» **AIM OF THE TASK**
Restate word for word the entries below, starting with the line with "836x504 pixels. How" and continuing through the line with "Screen dimensions: 600x420". Include both of those lines and no others.

» **THE INPUT**
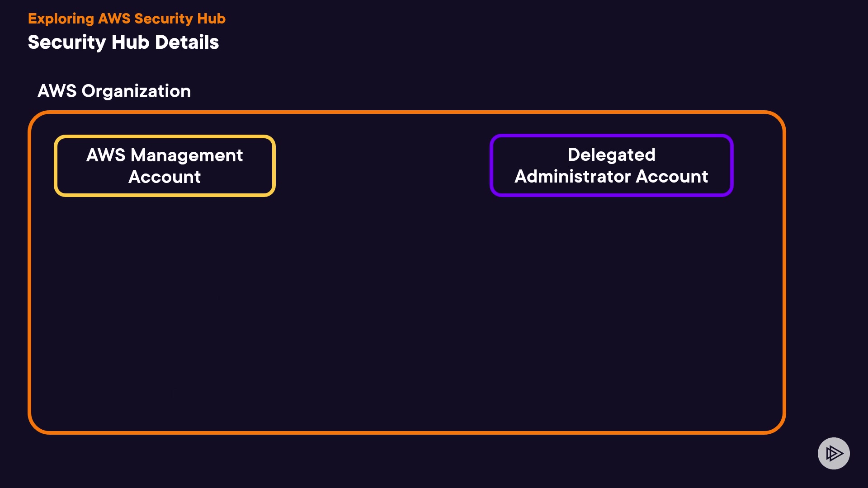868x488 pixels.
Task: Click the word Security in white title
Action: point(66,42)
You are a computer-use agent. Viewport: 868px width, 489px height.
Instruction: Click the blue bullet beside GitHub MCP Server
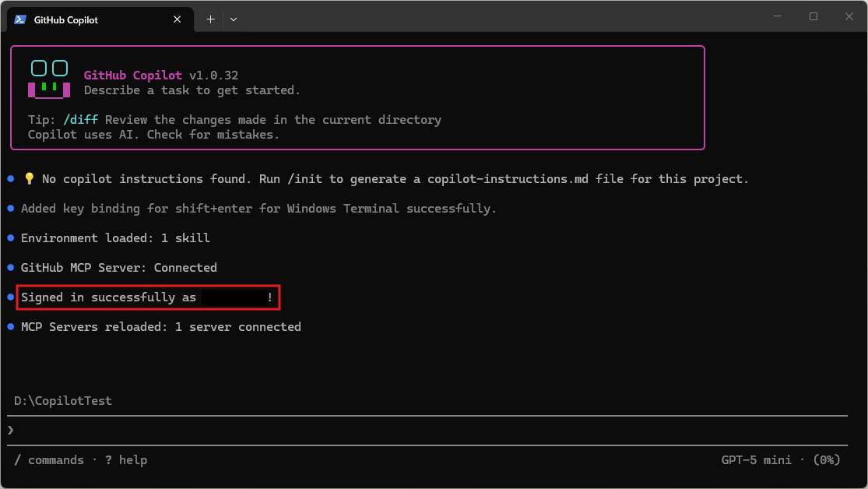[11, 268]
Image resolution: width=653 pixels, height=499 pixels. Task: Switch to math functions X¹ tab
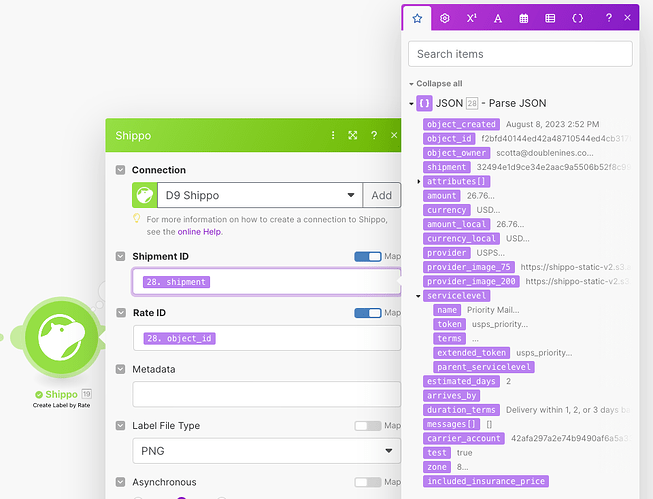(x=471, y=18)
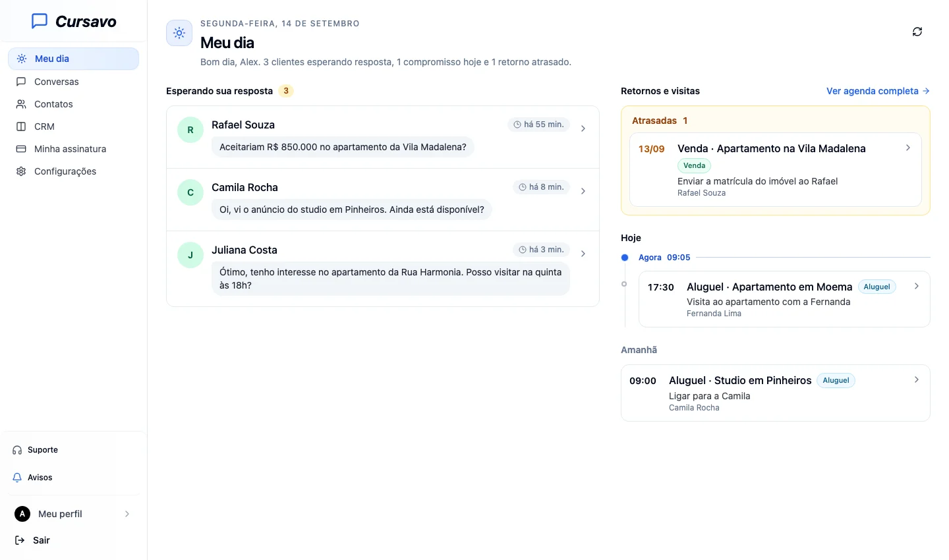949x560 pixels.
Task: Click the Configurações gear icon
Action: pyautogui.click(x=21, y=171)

---

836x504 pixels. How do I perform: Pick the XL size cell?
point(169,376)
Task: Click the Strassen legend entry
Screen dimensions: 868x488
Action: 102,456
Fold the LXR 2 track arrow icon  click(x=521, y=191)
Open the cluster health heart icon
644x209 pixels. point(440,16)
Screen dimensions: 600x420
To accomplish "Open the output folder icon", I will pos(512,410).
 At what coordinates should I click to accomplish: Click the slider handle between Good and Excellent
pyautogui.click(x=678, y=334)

» **SOLUTION**
836x504 pixels. How do I perform: Pick the XL size cell?
point(169,376)
Task: Click the Strassen legend entry
Screen dimensions: 868x488
Action: 102,456
Fold the LXR 2 track arrow icon  click(x=521, y=191)
Open the cluster health heart icon
644x209 pixels. point(440,16)
Screen dimensions: 600x420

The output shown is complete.